As medical journals provide a strange collection of results, unrelated in inner meaning and unrelated to medical practice, mainly in a boring manner (British Medical Journal 2004a) every practitioner has to find his own way through this jungle. He creates his own style, a mixture of theoretical knowledge, para - universiterian tradition, own experience and mom’s advice, something that has been called the ‘unofficial model’ (Uexküll 2001). It is important to understand that this is not accidentally so. It is, as will be proved, an unavoidable consequence of the current medical paradigm.

Some decades ago Bleuler called this kind of approach as ‘the autistic-undisciplined thinking in medicine’ (Bleuler 1962).

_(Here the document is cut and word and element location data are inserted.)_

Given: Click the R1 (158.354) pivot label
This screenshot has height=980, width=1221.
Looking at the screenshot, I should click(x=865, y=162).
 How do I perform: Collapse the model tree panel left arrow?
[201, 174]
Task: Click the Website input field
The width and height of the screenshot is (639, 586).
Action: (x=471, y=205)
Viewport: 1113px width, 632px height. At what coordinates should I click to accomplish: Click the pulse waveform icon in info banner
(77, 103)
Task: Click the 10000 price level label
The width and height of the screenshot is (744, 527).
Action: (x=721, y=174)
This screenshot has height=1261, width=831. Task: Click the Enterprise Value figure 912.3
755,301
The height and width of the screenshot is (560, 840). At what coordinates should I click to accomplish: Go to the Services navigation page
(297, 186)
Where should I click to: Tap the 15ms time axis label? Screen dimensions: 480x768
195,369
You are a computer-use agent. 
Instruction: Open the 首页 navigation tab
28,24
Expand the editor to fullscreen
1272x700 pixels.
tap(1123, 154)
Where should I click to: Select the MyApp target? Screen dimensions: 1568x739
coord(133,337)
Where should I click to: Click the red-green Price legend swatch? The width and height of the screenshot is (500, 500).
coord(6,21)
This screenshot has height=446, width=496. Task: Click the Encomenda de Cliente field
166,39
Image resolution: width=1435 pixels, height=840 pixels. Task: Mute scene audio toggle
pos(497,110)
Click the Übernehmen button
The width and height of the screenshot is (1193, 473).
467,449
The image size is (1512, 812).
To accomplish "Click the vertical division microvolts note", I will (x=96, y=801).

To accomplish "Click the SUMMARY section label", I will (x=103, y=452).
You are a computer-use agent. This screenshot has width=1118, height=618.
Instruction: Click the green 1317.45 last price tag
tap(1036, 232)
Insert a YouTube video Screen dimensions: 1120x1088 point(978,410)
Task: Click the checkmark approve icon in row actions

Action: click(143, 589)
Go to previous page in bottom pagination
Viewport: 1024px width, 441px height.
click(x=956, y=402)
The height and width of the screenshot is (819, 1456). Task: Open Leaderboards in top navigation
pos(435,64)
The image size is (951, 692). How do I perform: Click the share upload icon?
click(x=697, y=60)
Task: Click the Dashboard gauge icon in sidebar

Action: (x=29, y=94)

May be this accusation seems to be too strict, at first. But using a modern definition of autism – “impaired language, social and communicative deficits, repetitive and stereotyped behaviors” (Powell 2004) – Bleuler’s claim is strikingly correct for the current medical paradigm. Despite the obvious fact that medical language and behaviour is often impaired and with communicative deficits (chap. 1) there is also an epistemological reason to compare medical science with autism. Reductionism (chap. 2.1.a) excludes by definition the relational aspects (chap. 3.7), depriving scientific medicine from a sound semantic structure (chap. 3.1). Just as some autistic persons are able to say the phone book by heart but are unable to make a phone call (as in the film Rain Man), the knowledge of facts is useless when not integrated in a semantic context. This phenomenon has been described as savant skills where the ability to process local information plays a key role (Happé/Frith 2009).

The repetitive behaviour is the attempt to solve a problem with the same approach that has lead to the difficulties, where the idea prevails “that science is curative – that enough… information will bring about the resolution …” (Whitaker cited in Roberto: 467). Such a situation is found when a ruling paradigm is not able to acknowledge its own shortcomings and to accept a new view (chap. 3.10).